So I will keep my end of the bargain and in my spare time I will attempt to read more of her material and form a better understanding of her work and contribute more to this article. However in the mean time, what I would like to see is this article returning more to a NPOV. At least hiding the 'pro-Dawkins' rhetoric in a less obvious way than it currently is. Read the last paragraph again and be 100% completely honest with yourself. I am sure even a 15 year old high school student would understand that this is not a balanced conclusion. If we remove this paragraph or at least finish the article on Midgely, than I think we will be doing a better service to the credibility of Midgely, Dawkins and Wikipedia itself.
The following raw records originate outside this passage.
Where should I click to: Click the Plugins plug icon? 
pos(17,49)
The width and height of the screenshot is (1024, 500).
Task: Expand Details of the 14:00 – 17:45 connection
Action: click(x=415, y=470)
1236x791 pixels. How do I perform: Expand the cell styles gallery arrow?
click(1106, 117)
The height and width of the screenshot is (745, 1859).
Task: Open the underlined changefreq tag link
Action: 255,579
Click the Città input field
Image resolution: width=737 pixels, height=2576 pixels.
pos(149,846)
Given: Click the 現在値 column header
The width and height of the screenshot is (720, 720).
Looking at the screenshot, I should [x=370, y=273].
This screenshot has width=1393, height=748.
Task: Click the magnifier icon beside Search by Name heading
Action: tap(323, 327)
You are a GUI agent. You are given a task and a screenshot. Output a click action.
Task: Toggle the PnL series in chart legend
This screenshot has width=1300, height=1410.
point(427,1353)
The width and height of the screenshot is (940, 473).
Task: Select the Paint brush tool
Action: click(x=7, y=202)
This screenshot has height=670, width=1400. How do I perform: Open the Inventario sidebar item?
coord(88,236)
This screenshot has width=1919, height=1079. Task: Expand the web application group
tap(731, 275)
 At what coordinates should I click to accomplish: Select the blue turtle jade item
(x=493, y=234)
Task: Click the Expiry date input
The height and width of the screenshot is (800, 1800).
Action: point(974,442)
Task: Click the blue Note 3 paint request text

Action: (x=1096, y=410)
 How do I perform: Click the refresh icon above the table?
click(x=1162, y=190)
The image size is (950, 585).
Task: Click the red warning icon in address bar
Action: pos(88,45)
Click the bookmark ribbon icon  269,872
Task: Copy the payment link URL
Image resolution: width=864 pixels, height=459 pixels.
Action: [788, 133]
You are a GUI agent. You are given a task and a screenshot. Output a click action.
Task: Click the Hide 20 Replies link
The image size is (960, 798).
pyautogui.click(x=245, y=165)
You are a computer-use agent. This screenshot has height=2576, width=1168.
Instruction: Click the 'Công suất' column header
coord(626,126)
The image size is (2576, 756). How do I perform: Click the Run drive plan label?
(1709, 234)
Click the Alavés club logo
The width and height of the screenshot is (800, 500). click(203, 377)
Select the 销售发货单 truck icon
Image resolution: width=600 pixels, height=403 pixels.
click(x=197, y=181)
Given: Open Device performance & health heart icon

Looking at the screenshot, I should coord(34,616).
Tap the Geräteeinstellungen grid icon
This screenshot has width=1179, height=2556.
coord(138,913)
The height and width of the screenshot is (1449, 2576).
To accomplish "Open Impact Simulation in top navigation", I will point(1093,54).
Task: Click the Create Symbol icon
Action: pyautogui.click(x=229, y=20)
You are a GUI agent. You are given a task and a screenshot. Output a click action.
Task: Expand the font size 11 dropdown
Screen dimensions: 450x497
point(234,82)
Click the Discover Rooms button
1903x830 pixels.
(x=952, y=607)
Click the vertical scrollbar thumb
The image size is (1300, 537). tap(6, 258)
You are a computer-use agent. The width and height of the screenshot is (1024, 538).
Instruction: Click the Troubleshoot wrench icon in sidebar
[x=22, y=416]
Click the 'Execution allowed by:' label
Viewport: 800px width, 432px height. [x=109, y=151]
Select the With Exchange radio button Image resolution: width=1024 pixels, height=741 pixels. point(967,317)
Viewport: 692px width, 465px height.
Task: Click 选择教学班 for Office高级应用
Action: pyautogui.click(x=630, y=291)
Well, the last paragraph in the section has a fact tag on it, so I'm not happy with it either. As for general balance, I'm (obviously) relatively happy with the current version. There is such a thing as being wrong, and Midgley's original article on Dawkins' (and Mackie's) work is that. Not in its entirety (Dawkins himself drew positive points out of it), but its core arguments are (to my mind) more or less ill-founded on a misunderstanding. Dawkins may very well argue his positions arrogantly, but it would very hard to read the tone of Midgley's original article as being anything other than the same but from the reverse position. Her statement about natural selection and the randomness of evolution that closes this section of the article is demonstrably incorrect, so could certainly be trimmed, but it is representative of her views. Anyway, plenty to discuss. Cheers, --Plumbago 12:56, 16 August 2007 (UTC)

What are your thoughts?

Mindeagle 04:48, 10 August 2007 (UTC)

I cannot agree that her comment about the "randomness" of evolution is demonstrably incorrect. She talks of evolution being presented so as to "[make]the world ... in some important sense, entirely random". Given the vagueness of the phrase "in some important sense" it seems to me that it would be impossible to demonstrate this to be incorrect. As it is that final sentence in that section looks like an outraged admirer of Dawkins has jumped in to answer one word of Mary Midgely's argument, in a combative and in no way neutral way.--Oldandrew 16:13, 8 September 2007 (UTC)

I don't agree ion the vagueness. It's perfectly obvious what she's getting at. And then a bit further on you Mary fans have the gall to write "given the incredible lucidity and insightfulness of her writing"! (talk) 07:12, 25 April 2012 (UTC)
You're right. I'm being over-zealous there. Regarding the final sentence, I've had a look around the web but can't find a source that connects it either to Dawkins or to Midgley's remarks. I think someone's just found something that articulates an objection to the unrelated creationist "evolution is random" argument. As well as removing the faux Dawkins quote, might it be an idea to not bother with Midgley's "randomness" one? Given the above, it doesn't seem ideal. But then it might summarise Midgley's viewpoint well. Cheers, --Plumbago 10:11, 11 September 2007 (UTC)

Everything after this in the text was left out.